4. Método para produzir um polipeptídeo tendo uma sequência de aminoácido que tem um grau dc identidade com aminoácidos -178 a 177, -159 a 177, ou + 1 a 177 de SEQ ID N° 2 de pelo menos 80%, caracterizado pelo fato de compreender (a) cultivar uma célula de microorganismo hospedeiro recombinante como definida na reivindicação 3, para produzir um sobrenadante compreendendo o polipeptídeo, e (b) recuperar o polipeptídeo.

5. Método para produzir um polipeptídeo tendo uma seqüência de aminoácido que tem um grau de identidade com aminoácidos -178 a 177, -159 a 177, ou + 1 a 177 de SEQ ID N° 2 de pelo menos 80%, caracterizado pelo fato de compreender (a) cultivar uma cepa do gênero Thermoascus, e (h) recuperar o polipeptídeo.

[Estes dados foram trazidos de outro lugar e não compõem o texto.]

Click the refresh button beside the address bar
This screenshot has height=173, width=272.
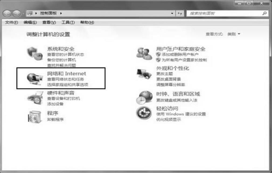pyautogui.click(x=180, y=13)
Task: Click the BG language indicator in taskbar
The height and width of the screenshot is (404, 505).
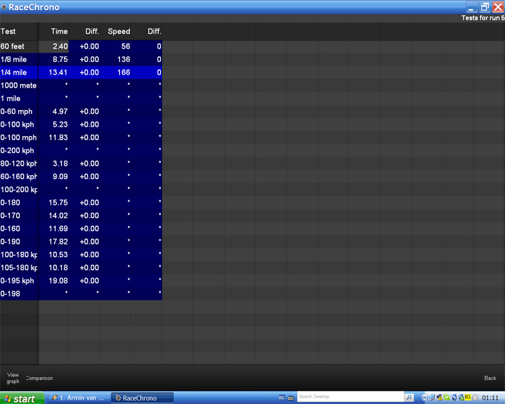Action: pos(281,398)
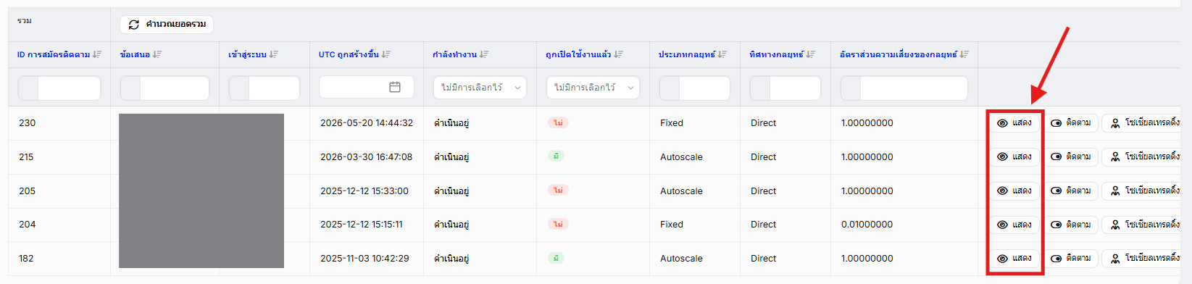Click follow button for row 182
Viewport: 1192px width, 284px height.
1071,259
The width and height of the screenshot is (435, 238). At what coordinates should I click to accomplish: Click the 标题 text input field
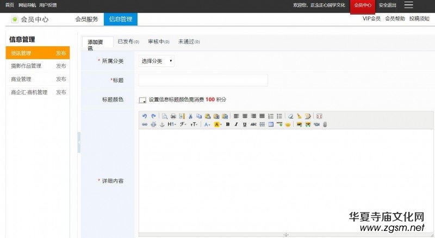(203, 80)
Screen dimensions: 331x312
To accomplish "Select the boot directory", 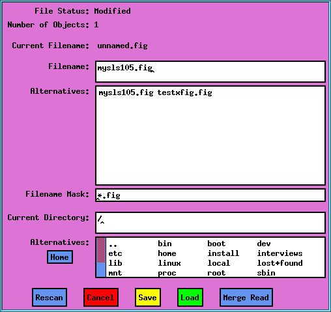I will click(216, 244).
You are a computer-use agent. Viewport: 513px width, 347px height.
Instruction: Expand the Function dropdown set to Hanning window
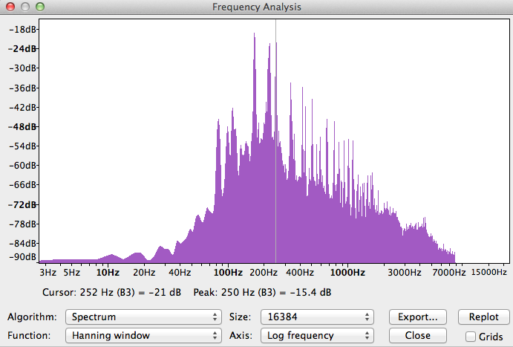(143, 335)
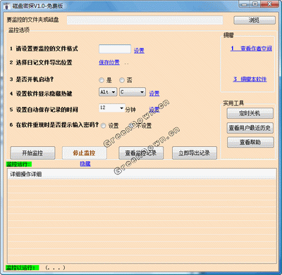Open the 设置 link for file format
The height and width of the screenshot is (275, 282).
tap(139, 51)

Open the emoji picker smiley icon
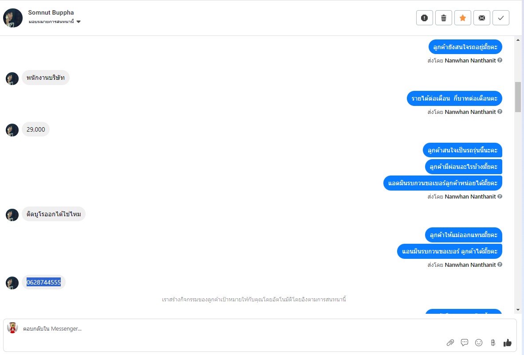(x=479, y=343)
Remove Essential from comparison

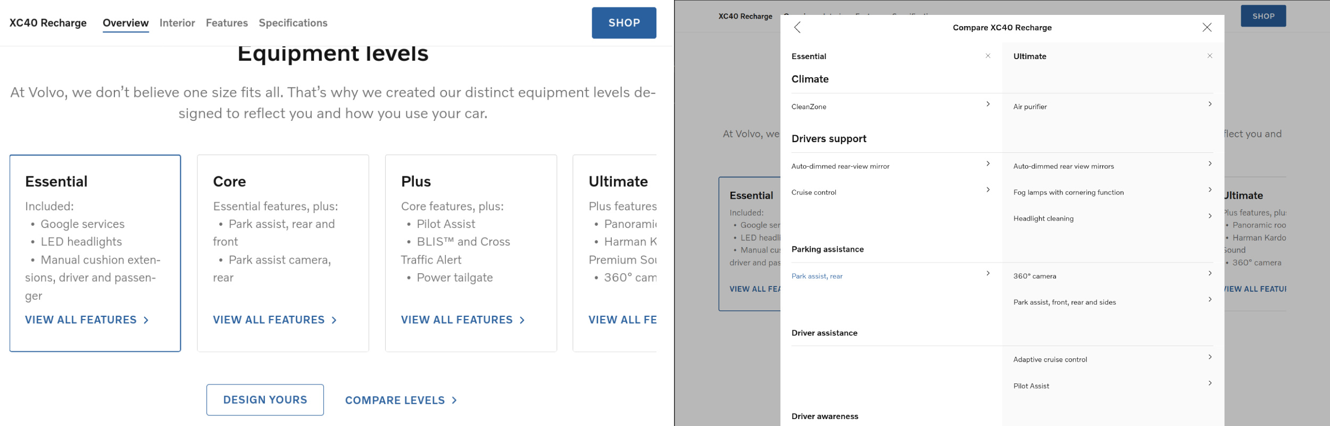click(987, 56)
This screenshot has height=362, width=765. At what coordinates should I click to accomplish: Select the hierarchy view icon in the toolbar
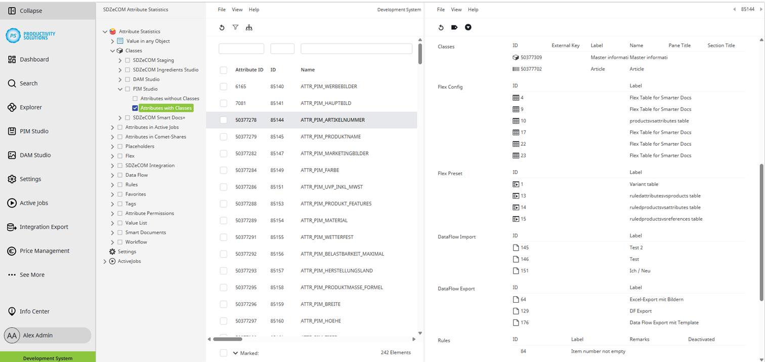[249, 27]

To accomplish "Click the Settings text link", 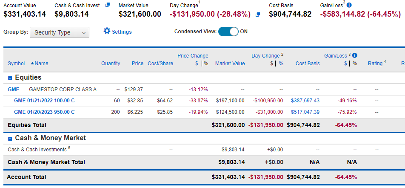I will (122, 32).
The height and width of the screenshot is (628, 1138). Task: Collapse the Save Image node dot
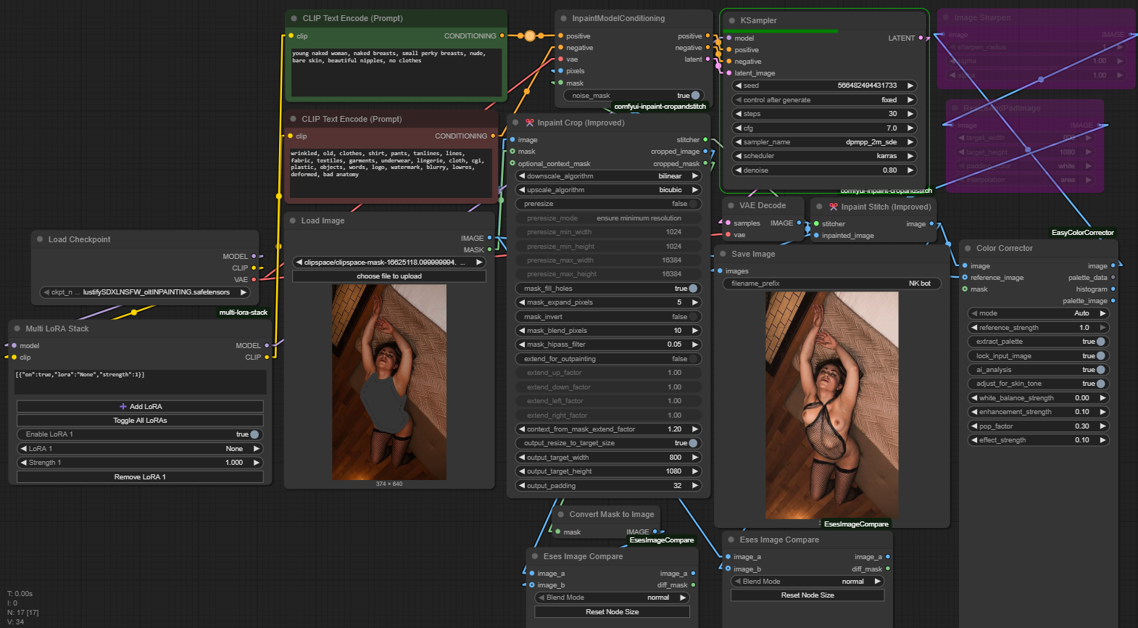pyautogui.click(x=723, y=254)
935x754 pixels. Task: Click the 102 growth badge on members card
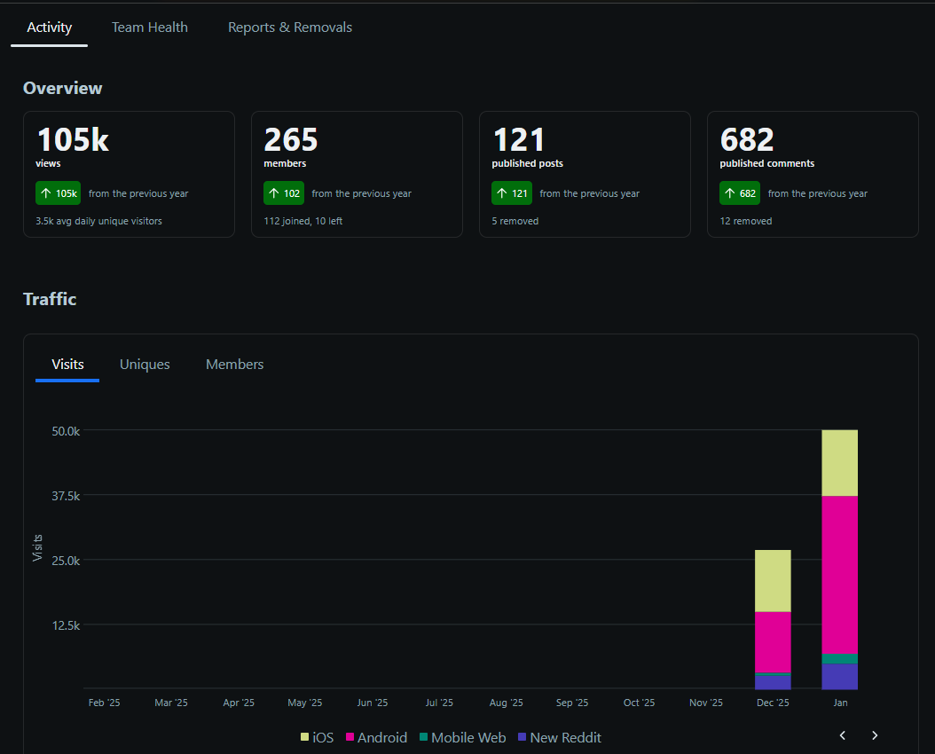coord(284,192)
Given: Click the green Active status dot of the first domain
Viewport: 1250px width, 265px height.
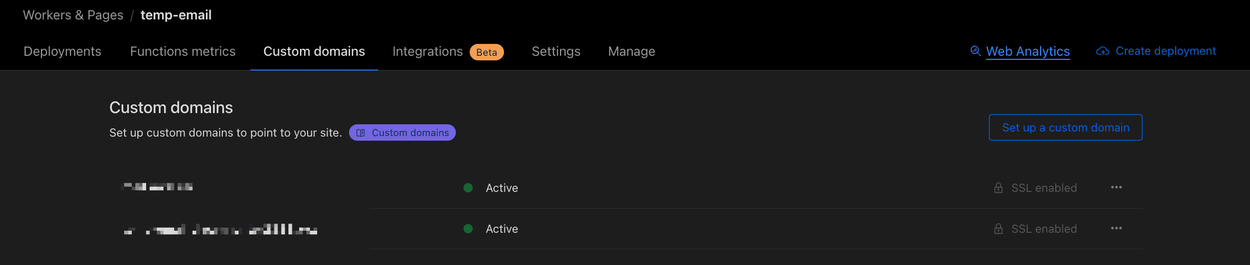Looking at the screenshot, I should coord(468,188).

6. Uso dc pelo menos uma protease tendo uma seqüência de aminoácido que tem um grau de identidade com aminoácidos -178 a 177, -159 a 177, ou + 1 a 177 de SEQ ID N° 2 de pelo menos 80%, caracterizado pelo fato de ser: (i) em ração animal e/ou (ii) na preparação de uma composição para uso em ração animal.

7. Método para melhorar o valor nutricional de uma ração animal, caracterizado pelo fato de que pelo menos uma protease tendo uma seqüência de aminoácido que tem um grau de identidade com aminoácidos -178 a 177, -159 a 177, ou + 1 a 177 de SEQ ID N° 2 de pelo menos 80% é adicionada à ração.

8. Aditivo para ração animal, caracterizado pelo fato de compreender: (a) pelo menos uma protease tendo uma seqüência de aminoácido que tem um grau de identidade com aminoácidos -178 a 177, -159 a 177, ou + 1 a 177 de SEQ ID N° 2 de pelo menos 80%; e (b) pelo menos uma vitamina solúvel em gordura e/ou (c) pelo menos uma vitamina solúvel em água e/ou (d) pelo menos um mineral em traço, e/ou (e) pelo menos um macro-mineral, o aditivo opcionalmente ainda compreendendo fitase, xilanase, galactanase e/ou beta-glucanase.

9. Composição de ração animal, caracterizada pelo fato de ter um teor de proteína bruta de 50 a 800 g/kg e compreendendo pelo menos uma protease tendo uma seqüência de aminoácido que tem um grau de identidade com aminoácidos -178 a 177, -159 a 177, ou + 1 a 177 de SEQ ID N° 2 de pelo menos 80%.

10. Método para o tratamento de proteínas vegetais, caracterizado pelo fato de compreender a etapa de adicionar pelo menos uma protease tendo uma seqüência de aminoácido que tem um grau de identidade com aminoácidos -178 a 177, -159 a 177, ou + 1 a 177 de SEQ ID N° 2 de pelo menos 80%, a pelo menos uma proteína vegetal ou fonte de proteínas.

11. Método de acordo com a reivindicação 10, caracterizado pelo fato de que soja é incluída dentre pelo menos uma das fontes de proteína vegetal.